Dengan sedikit melorotkan badannya untuk menunduk, dan ketika melihat kontolku yang di keluarkan dari dlam clanaku langsung saja dia lumat. Sampai-sampai mulutnya tidak sangup menahan semua kontolku yang memang meiliki ukuran lumayan gede, Mbak Gina kembali mengeluarkannya dan dia msukkan kembali tus begitu, sehinga aku kenikmatan di buatnya, apalagi ketika dia hisap kontolku.

Karena tidak tahan aku yang tadi membelai rambutnya akhirnya menjambaknya, tapi mbak GIna semakin parah menghisap kontolku. Bahkan kini dia membuka bajunya sendiri sambil terus memainkan itu, setelah terbuka dan telanjang di depanku, aku menatapnya merasa malu dengan pandanganku dia mendorong tubuhku berbaring di atas kursi ruang tamunya, Dengan melorotkan celana seragamku.

Kini akupun telanjang tapi hanya tanpa celana, sedang bajuku masih menempel tapi aku sudah tidak menghiraukan baju. Yang ada aku ingin segera menghujamkan kontolku pada memeknya, aku angkat pundak mbak Gina dan membaringkan tubuhnya dengan membalikan kini berada di bawahku, dan seketika juga aku berusaha memasukkan kontolku pada memeknya, dengan bantuan tangan mbak Gina yang membantu akhirnya masuk juga.

Saat itu juga aku goyang mbak Gina, dia membelai rambutku dengn tangannya sambil menggigit bibirnya sendiri .Ketika aku semkin cpat mengoyangnya dia mendesah “Aaagghh….aaagghhh….aaagghh…..eeeuuummmpppphhh…Te..rus…Lang…” Aku semakin ingin memuaskannya dengan membalikan tubuhnya dengan posisi miring, kembali aku goyang dengan posisi dari belakang.

Dan tanganku berpegangan pada teteknya dari belakang, yang ikut bergoyang mengikuti hentakanku. Dengan menggoyang dari belakang itu membuatku semakin berkeringat karena capeknya, Mbak Gina mengimbangi permainanku karena tanpa aku suruh dia langsung berganti posisi, kini dia sudah menunging. Terlihatlah bokong semok yang selama ini menjadi incaranku.

Aku tidak langsung memasukkan kontolku, tapi dengan lembut aku raba dan elus bokong itu sampai akhirnya aku cium dengan penuh gemas.
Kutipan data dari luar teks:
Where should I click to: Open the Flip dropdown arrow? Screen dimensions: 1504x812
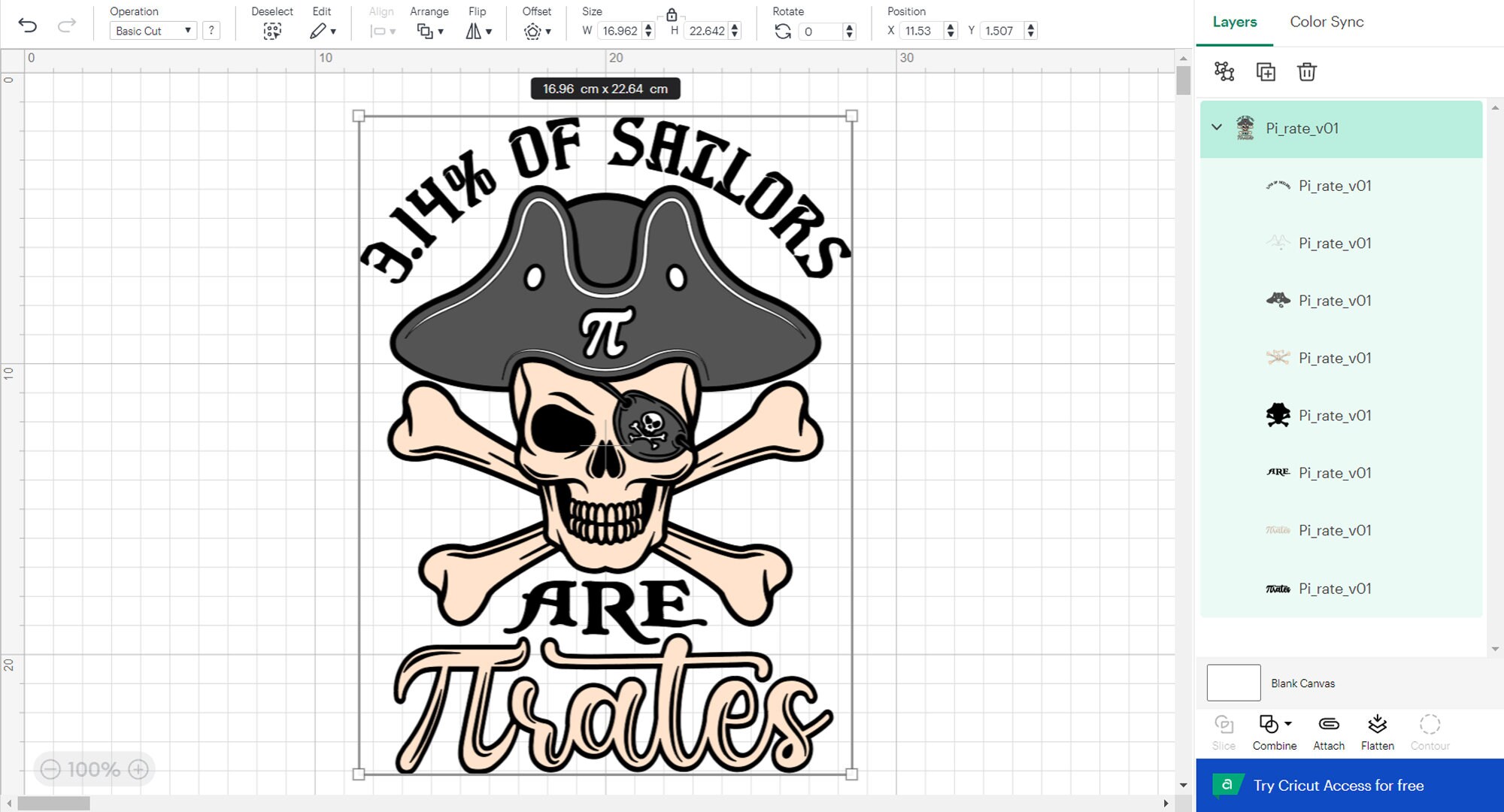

Dan dengan perlahan aku masukkan kontolku pada memeknya lewat belakang, begitu aku putar “Oouuwwwww…….ooooouuuwwww…Ga…lang…aaaagghhh…..aaagghhhh…” Mbak Gina mengerang semakin keras dan memutar-mutar pantatnya dari belakang.

Akupun tidak sanggup menahan nikmat yang nyaris sempurna bagiku, dengan sekuat tenaga aku maju mundurkan kontolku pada memek Mbak Gina, karena suah tidak tahan akhirnya diapun terbaring dan aku lihat dia melebarkan pahanya sambil menggapai tangannya padaku. Dengan berpegangan pada tangannya aku mencoba memasukkan kontolku pada memeknya yang sudah basah.

Saat itu juga aku kembali menggoyang dan sesekali memutar, Mbak Gina semakin keras juga mengerang ” Aaaauuugghhh…..aauugghh……aaauugghhh….uuuugghh…uugghh..Terus…Galang…aku..nggak…ku…at…sa..yang… Semakin cepat ak menggoyangnya, dan membuatnya menggelinjang sambil mencakar-cakar punggungku.

Setelah lama melakukan permainan itu, akhirnya aku menyudahi cerita ngentot bokong semok ini dengan memuncratkan sperma kental pada lubang memeknya. Dan dengan tersenyum puas mbak Gina memandangiku yang saat itu terkulai lemas di sampingnya, tapi aku kembali menciumnya. Dengan penuh pengertian dia balas ciumanku. Dan hari itu adalah awal kami mengukir cerita ngentot, dan aku puas dengan permainannya.